EXERCISE OBJECTIVE:
Starting at the line that contains "Given: Switch to the Tarjetas de Tiempo tab", write out every line through the end of the records below exactly as it appears, and leave out all pictures.
# # # # # # #
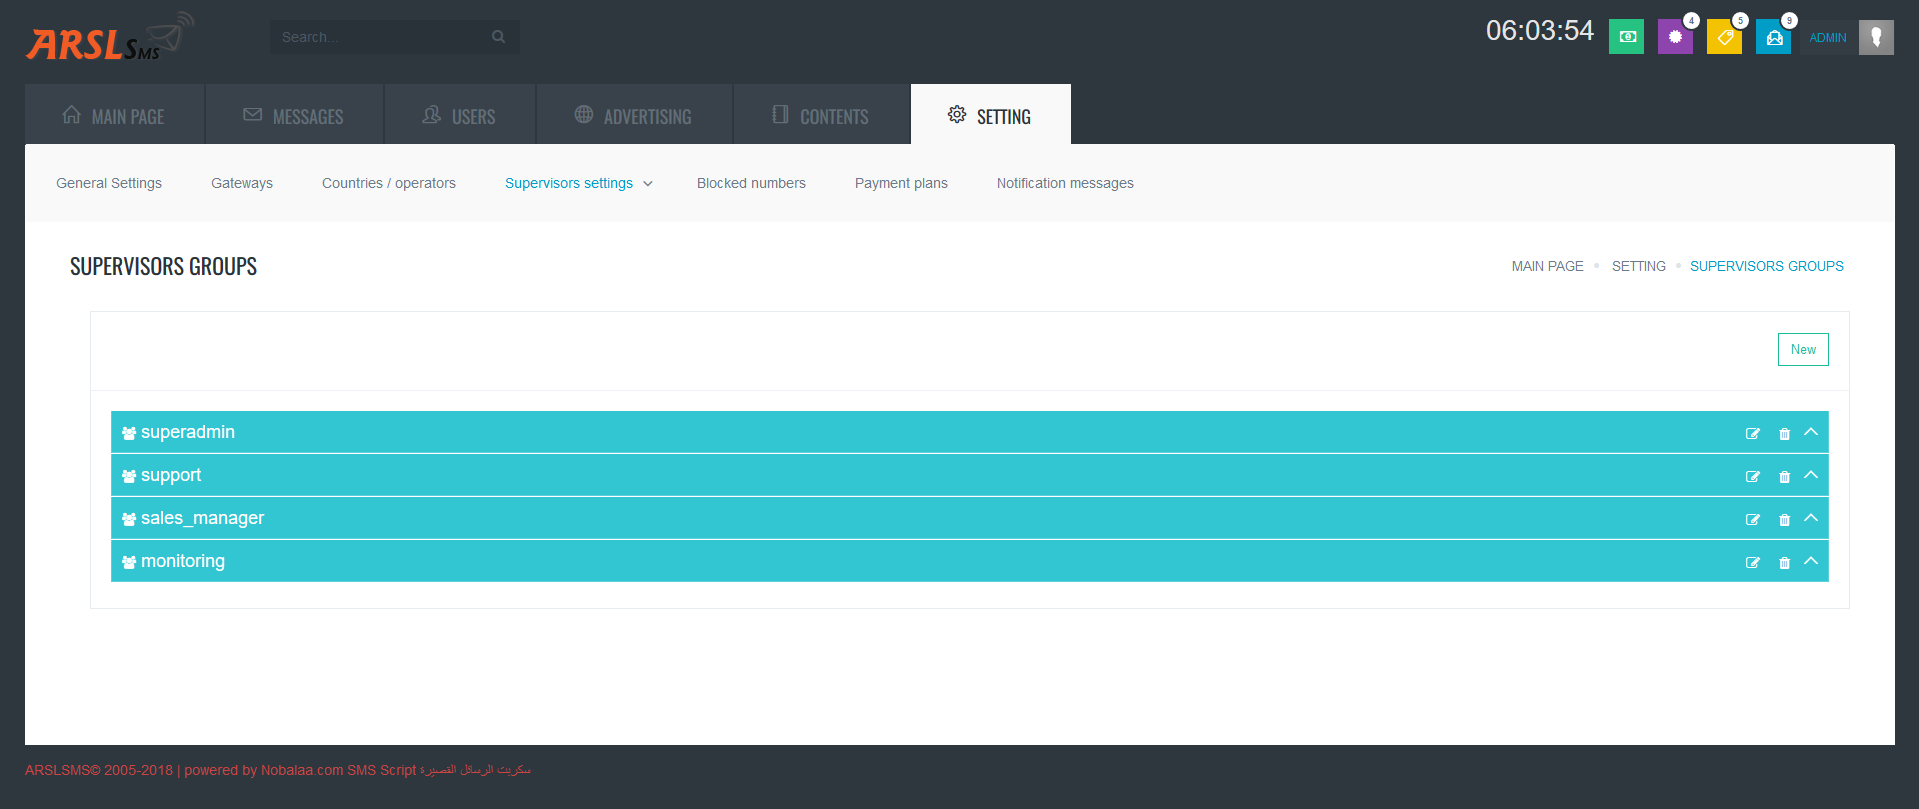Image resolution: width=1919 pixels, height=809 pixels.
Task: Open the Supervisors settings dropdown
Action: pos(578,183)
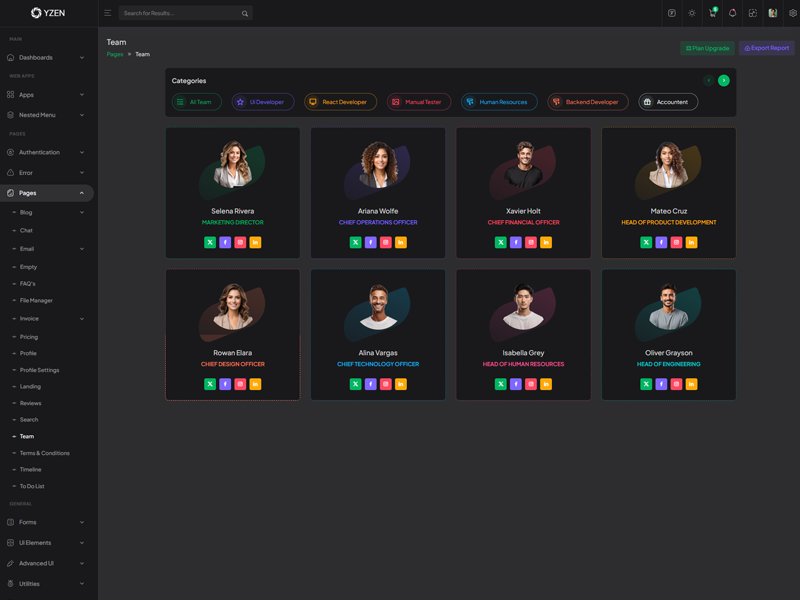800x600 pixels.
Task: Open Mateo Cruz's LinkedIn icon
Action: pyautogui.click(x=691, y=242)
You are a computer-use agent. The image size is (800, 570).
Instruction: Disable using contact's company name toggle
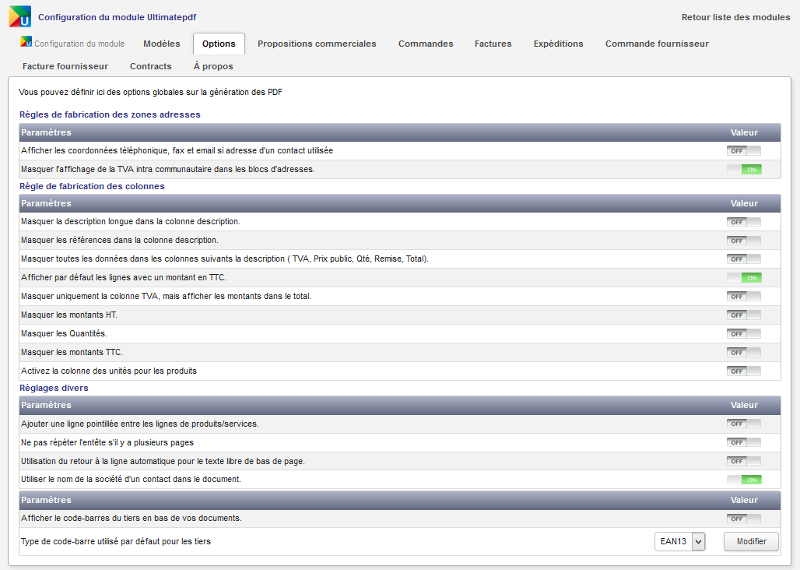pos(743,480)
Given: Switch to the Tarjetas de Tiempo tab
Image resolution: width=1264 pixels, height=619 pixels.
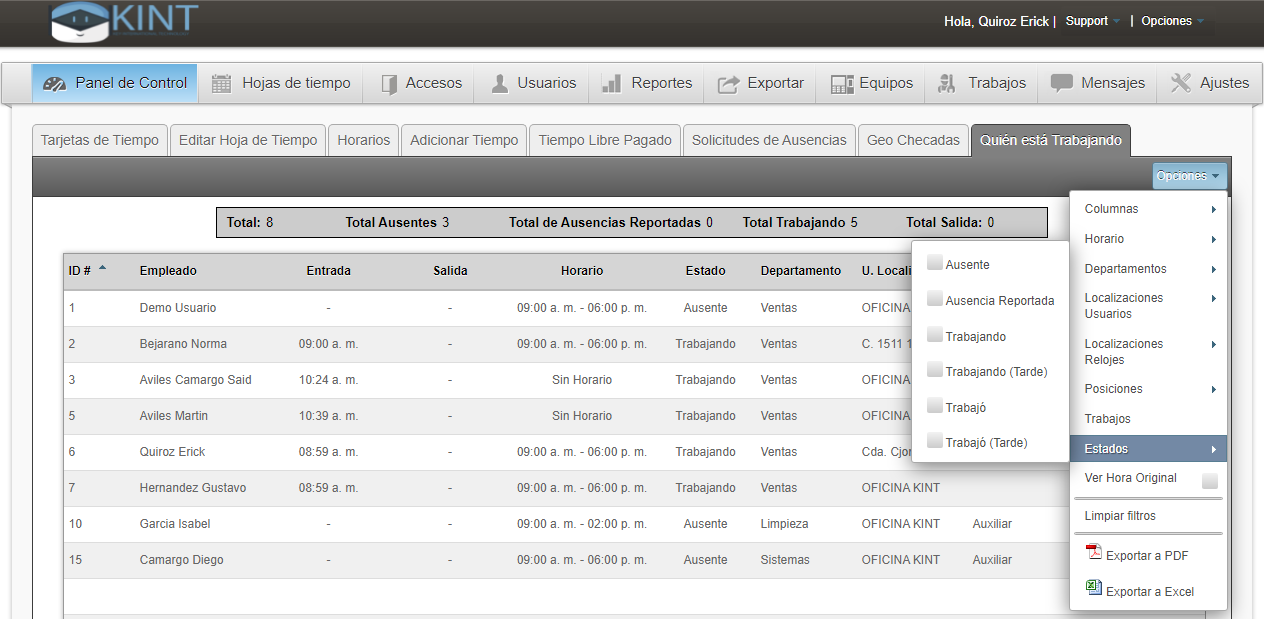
# # # # # # #
YOUR SOLUTION:
Given: Switch to the Tarjetas de Tiempo tab
Image resolution: width=1264 pixels, height=619 pixels.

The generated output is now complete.